→ **GIVEN ENTRIES**:
--------

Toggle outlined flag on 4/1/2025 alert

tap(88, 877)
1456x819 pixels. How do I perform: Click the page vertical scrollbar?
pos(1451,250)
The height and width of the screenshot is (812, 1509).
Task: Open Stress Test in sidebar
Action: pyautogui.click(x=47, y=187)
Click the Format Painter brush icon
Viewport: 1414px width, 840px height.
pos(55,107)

--------

Please transcribe all of the data above exactly.

Toggle outlined flag on 4/1/2025 alert

tap(88, 877)
1456x819 pixels. How do I perform: Click the page vertical scrollbar?
pos(1451,250)
The height and width of the screenshot is (812, 1509).
Task: Open Stress Test in sidebar
Action: pyautogui.click(x=47, y=187)
Click the Format Painter brush icon
Viewport: 1414px width, 840px height.
pos(55,107)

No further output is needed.